It is not impossible to work in the sports business without any prior experience, but it sure does help to have it. “It is something that you cannot teach in a book, you cannot express it in words, it has to be experienced first hand,” says Chris Hughes, the Sports Information Director for Cal State L.A. Athletics. “Any type of hands-on experience people can get will certainly aid them.”
Chris conducts the typical day-to-day duties and responsibilities of a Sports Information Director. These typically include writing and distributing press releases, producing media guides on each sport, maintaining the athletics web site, pitching stories to the media, coordinating all media activities related to the athletics program and maintaining a historical archive of athletics history at the institution
However, Hughes not only handles the publicity for CSULA Athletics but also the marketing and promotions. This added responsibility includes the production of schedule cards and posters, in-game promotions, gameday giveaways, and coordinating the public address/message board operations on gamedays.

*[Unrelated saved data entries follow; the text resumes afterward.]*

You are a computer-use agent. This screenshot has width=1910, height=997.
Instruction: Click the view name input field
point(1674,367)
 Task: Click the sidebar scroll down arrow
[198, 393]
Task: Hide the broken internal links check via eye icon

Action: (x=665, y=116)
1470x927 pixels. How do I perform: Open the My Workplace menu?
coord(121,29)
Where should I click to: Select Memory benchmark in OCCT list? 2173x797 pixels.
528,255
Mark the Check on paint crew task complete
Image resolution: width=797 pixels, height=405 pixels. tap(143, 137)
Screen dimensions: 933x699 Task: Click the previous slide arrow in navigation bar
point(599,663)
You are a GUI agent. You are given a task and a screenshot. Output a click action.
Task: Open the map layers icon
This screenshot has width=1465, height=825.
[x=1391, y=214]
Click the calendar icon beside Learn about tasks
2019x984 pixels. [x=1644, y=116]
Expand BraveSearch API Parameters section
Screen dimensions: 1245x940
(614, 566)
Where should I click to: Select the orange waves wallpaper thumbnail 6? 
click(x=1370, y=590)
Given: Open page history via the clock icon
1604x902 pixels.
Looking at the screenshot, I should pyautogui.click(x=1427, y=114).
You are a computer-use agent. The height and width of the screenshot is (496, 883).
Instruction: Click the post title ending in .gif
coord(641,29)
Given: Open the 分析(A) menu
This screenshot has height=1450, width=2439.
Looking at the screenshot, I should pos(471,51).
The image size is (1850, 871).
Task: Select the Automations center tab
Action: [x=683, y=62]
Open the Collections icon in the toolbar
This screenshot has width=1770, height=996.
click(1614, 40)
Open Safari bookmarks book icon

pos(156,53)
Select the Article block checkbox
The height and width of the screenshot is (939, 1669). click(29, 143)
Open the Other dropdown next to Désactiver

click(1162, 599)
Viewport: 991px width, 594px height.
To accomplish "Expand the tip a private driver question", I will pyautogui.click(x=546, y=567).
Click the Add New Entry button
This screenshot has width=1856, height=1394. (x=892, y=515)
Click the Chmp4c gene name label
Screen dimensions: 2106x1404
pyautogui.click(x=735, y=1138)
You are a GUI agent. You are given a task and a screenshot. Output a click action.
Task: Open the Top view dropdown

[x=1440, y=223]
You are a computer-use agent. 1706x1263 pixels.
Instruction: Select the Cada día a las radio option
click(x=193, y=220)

Experience is something that he obtained as early as high school. The real test however, came while he was working as an intern at Northwestern University the year after graduating with a Bachelor’s Degree in Communication Studies.
“My intern year was the Rose Bowl year for the Northwestern football team. I can’t think of a better hands-on learning experience than that season,” said Hughes. “We started out on Labor Day weekend and pulled one of the biggest upsets by going into Notre Dame Stadium and beating them. That started the ride.”
That particular experience taught Chris a lesson in dedication. “It was not uncommon to get to the office at 8:00am, and not get home until literally midnight. Then we would get up the next day and go do it all over again. It was like that almost every day from Labor Day all the way through New Year’s Day.”
The sports information side of things is not the only part of the game that takes that sort of commitment. “It is going to take a lot of dedication to work in sports, period. You have to accept the fact that this is not a 9-5 job. In this business, you do not clock in and clock out.”
The road to Cal State L.A. started in high school when Hughes got involved in journalism. Growing up in a town of about 25,000, Chris picked up a job at the local newspaper. By his senior year, Hughes said he was essentially the whole sports department.
“The paper was published two or three times a week depending on budget and management decisions and I was the only one writing sports. Unfortunately, we had two high schools in that town. With me attending one of them, that made it a little more difficult for the other school. However, the other coaches and I had an arrangement, and we worked it out so nobody was getting slighted on coverage.”
Chris entered Northwestern as an engineering major, but said his interest in sports led him to the sports information department. “I looked at working for the student paper there (NU), which is well renowned among college student newspapers. They win awards all the time. Then, I looked at the sports information office and decided on that. Over the first couple of years in college, I grew to really enjoy it. I made a conscious decision that this is what I really wanted to do after college.”
Upon graduation, Hughes was hired on at NU as an intern. After working the Rose Bowl season, he stayed on for three more years as Assistant Director of Media Services before relocating to California. “After taking a couple of months off, Caltech had just created a full time job as a sports information director. I was there for a year and helped start up that office, and then the position at Cal State L.A. came available.”
Through his first couple of years in college, Chris said he learned a little more about himself and what he wanted to do. He realized that sports information was his calling. “This was the most appealing to me. I began actively sinking my teeth into anything I could.”
If you are looking to “Work in Sports”, Hughes suggests you do the same thing. “Try and learn as many aspects of the business as you can. Give yourself options. If you’re a student, seek out the athletics department at school and latch on in any shape, form or fashion, paid or unpaid. Get in there and just be around it and soak up the day to day knowledge.”